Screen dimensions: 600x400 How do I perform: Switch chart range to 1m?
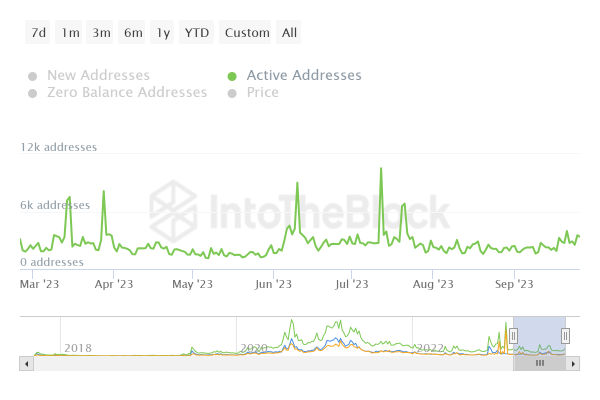pyautogui.click(x=70, y=33)
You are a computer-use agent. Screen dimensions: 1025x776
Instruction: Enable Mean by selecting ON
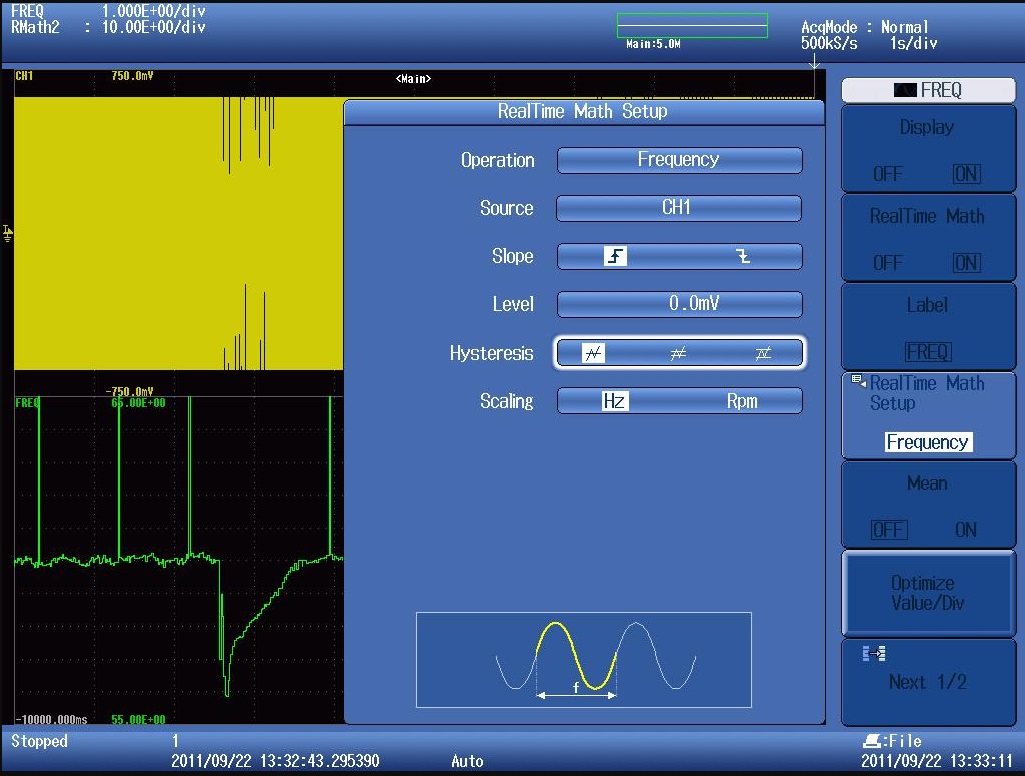click(x=966, y=530)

┄┄┄┄┄┄┄┄┄┄

* INSTRUCTIONS FOR THE TASK
Copy the text of each item above word for word, leaving out the pictures.

* CORRECT RESULT
Screen dimensions: 600x400 How do I perform: Switch chart range to 1m?
pyautogui.click(x=70, y=33)
You are a computer-use agent. Screen dimensions: 1025x776
Instruction: Enable Mean by selecting ON
click(x=966, y=530)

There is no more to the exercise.